Documentation and example program how to relay data from MongoDB into CrateDB, using MongoDB Change Streams.

Change streams allow applications to access real-time data changes without the prior complexity and risk of manually tailing the oplog. Applications can use change streams to subscribe to all data changes on a single collection, a database, or an entire deployment, and immediately react to them.

Note

commons-codec includes MongoDBFullLoadTranslator and MongoDBCDCTranslator. This document and example program is exclusively about the latter.

Prerequisites

Start services CrateDB and MongoDB.

Start CrateDB

docker run --rm --name=cratedb --publish=4200:4200 --env=CRATE_HEAP_SIZE=2g \
    docker.io/crate:latest '-Cdiscovery.type=single-node'

Start MongoDB

Please note that change streams are only available for replica sets and sharded clusters, so let’s define a replica set by using the --replSet rs-testdrive option when starting the MongoDB server.

docker run --rm --name=mongodb --publish=27017:27017 \
    docker.io/mongo:8 mongod --replSet rs-testdrive

Now, initialize the replica set, by using the mongosh command to invoke the rs.initiate() operation.

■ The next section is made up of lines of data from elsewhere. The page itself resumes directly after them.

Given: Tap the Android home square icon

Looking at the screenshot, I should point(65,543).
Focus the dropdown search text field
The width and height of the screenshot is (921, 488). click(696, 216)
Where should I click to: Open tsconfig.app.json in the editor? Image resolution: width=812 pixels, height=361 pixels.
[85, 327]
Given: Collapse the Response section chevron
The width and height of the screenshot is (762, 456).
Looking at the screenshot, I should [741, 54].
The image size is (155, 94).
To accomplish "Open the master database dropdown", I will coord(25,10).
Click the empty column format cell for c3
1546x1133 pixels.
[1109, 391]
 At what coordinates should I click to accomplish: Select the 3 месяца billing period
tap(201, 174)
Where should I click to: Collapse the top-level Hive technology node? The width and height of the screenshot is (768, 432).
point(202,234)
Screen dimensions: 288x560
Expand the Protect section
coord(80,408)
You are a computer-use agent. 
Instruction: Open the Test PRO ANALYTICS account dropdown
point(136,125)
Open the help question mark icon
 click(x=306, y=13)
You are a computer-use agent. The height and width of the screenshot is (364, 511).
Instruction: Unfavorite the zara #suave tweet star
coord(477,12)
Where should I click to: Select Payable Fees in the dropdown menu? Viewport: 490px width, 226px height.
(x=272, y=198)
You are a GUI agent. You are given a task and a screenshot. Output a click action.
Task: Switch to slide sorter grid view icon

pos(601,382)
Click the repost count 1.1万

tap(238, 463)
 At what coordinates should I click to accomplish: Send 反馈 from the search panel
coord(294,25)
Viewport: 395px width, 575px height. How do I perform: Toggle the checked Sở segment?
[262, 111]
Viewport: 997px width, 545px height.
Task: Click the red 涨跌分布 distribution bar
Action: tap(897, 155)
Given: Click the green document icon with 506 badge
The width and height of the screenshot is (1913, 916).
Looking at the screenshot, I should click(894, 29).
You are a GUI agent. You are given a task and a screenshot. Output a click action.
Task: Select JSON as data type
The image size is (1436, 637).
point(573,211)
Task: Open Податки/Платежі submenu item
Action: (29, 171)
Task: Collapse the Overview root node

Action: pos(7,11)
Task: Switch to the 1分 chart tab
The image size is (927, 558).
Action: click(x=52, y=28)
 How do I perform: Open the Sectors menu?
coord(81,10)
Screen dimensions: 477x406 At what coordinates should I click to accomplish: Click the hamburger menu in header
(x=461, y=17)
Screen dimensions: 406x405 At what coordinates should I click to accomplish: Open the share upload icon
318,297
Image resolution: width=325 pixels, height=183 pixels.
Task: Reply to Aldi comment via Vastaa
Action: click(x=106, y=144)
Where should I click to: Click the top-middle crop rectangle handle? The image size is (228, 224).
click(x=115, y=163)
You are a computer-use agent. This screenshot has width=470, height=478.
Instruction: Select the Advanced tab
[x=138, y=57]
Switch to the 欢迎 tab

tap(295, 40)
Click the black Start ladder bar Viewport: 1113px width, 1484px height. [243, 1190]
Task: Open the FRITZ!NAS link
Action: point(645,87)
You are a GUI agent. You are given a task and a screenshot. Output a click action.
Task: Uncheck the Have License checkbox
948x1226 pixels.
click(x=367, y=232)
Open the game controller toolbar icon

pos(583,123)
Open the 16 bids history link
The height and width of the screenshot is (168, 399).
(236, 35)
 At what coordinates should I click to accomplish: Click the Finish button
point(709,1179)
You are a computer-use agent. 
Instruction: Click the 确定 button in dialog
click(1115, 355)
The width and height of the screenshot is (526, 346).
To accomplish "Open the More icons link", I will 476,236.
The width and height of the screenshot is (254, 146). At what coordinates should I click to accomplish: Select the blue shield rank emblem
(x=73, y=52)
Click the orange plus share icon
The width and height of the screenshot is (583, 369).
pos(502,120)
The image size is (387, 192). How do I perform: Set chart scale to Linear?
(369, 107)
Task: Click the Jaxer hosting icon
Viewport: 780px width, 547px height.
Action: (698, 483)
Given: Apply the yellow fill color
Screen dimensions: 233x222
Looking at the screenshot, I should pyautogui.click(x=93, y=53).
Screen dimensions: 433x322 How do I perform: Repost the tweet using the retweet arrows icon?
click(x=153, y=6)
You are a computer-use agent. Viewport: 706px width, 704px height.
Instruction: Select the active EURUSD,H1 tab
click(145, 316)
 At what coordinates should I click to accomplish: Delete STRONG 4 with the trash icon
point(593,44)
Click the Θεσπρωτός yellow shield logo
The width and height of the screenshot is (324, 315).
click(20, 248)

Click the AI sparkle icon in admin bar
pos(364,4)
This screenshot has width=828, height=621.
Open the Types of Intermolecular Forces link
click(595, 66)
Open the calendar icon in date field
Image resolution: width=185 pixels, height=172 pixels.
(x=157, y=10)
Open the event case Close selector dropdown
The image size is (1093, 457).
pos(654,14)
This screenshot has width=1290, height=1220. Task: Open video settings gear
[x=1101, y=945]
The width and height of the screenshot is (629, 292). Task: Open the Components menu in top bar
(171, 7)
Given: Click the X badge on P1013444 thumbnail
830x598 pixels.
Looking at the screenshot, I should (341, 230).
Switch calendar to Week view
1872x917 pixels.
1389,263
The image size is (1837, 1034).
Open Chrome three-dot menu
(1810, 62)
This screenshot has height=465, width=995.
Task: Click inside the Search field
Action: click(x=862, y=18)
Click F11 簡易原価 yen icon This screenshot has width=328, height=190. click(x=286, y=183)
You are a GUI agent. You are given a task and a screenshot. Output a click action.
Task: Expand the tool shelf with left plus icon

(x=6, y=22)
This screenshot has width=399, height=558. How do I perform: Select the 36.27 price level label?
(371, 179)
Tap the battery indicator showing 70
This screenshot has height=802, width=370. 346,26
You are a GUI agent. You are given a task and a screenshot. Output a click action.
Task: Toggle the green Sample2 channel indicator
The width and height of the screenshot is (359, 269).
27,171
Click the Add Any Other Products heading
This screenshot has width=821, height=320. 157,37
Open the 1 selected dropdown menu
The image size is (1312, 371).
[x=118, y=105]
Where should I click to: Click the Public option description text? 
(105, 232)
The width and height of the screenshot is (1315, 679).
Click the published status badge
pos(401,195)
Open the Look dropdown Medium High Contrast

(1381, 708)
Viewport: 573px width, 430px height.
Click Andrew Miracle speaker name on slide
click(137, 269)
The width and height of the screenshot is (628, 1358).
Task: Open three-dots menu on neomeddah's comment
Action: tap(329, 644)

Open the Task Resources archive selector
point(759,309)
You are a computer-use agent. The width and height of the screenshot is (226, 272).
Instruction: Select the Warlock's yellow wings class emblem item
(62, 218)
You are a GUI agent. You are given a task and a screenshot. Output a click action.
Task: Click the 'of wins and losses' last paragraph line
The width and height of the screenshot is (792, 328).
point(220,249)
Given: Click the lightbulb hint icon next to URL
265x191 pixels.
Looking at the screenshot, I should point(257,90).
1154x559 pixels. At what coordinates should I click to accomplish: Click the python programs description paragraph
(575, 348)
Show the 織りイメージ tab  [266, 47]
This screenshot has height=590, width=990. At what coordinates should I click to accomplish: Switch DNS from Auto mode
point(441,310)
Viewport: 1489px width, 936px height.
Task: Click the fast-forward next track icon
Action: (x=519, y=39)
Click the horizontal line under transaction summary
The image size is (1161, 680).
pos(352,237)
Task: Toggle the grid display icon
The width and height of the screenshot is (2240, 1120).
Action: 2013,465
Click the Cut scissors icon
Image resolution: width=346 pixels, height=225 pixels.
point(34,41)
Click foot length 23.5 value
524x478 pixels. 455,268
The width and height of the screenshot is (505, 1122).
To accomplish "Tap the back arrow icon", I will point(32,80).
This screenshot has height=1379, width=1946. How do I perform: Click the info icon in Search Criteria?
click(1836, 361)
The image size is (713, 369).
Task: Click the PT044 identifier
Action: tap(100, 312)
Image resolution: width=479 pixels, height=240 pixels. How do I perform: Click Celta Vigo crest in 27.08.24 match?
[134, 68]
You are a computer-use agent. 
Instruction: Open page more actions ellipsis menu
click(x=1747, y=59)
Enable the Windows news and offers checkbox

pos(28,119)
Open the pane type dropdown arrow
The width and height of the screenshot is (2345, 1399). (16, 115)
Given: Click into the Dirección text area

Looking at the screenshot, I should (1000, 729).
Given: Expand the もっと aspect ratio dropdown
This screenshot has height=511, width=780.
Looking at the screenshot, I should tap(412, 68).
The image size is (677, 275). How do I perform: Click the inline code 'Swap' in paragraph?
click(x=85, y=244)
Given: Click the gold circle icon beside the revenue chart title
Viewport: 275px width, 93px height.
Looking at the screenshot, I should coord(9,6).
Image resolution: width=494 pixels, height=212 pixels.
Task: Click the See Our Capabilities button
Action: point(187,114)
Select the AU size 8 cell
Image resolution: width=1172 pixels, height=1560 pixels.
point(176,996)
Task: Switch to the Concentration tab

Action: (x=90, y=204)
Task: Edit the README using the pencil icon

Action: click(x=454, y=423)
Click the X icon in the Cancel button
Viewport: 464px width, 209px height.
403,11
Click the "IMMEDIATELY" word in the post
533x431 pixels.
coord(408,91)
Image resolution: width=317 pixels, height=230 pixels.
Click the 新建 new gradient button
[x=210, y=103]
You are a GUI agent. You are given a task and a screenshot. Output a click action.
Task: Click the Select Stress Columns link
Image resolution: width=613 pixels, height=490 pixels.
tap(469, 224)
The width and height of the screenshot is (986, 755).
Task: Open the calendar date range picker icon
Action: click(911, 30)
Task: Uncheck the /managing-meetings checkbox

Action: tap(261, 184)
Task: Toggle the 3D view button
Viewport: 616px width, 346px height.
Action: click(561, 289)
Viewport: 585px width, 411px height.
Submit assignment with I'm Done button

export MONGODB_URL="mongodb://localhost/"
docker run -i --rm --network=host docker.io/mongo:8 mongosh ${MONGODB_URL} <<EOF

disableTelemetry()
config = {
    _id: "rs-testdrive",
    members: [{ _id : 0, host : "localhost:27017"}]
};
rs.initiate(config);

EOF

Install

Acquire and set up the basic relay program.

# Install dependencies.
pip install 'commons-codec[mongodb]' pymongo sqlalchemy-cratedb

# Download program.
wget https://github.com/daq-tools/commons-codec/raw/main/examples/mongodb_cdc_cratedb.py

Usage

Configure settings.

export CRATEDB_SQLALCHEMY_URL="crate://"
export MONGODB_URL="mongodb://localhost/"

Invoke relay program.

python mongodb_cdc_cratedb.py cdc-relay

Invoke database workload.

python mongodb_cdc_cratedb.py db-workload

Troubleshooting

When you see this message on MongoDB’s server log, it indicates you tried to configure a replica set, but did not initialize it yet.

pymongo.errors.OperationFailure: The $changeStream stage is only supported on
replica sets, full error: {'ok': 0.0, 'errmsg': 'The $changeStream stage is
only supported on replica sets', 'code': 40573, 'codeName': 'Location40573'}

When you see a Failed to refresh key cache error message on MongoDB’s server log, it indicates the server has been successfully running a replica set last time, but, again, it has not been correctly initialized.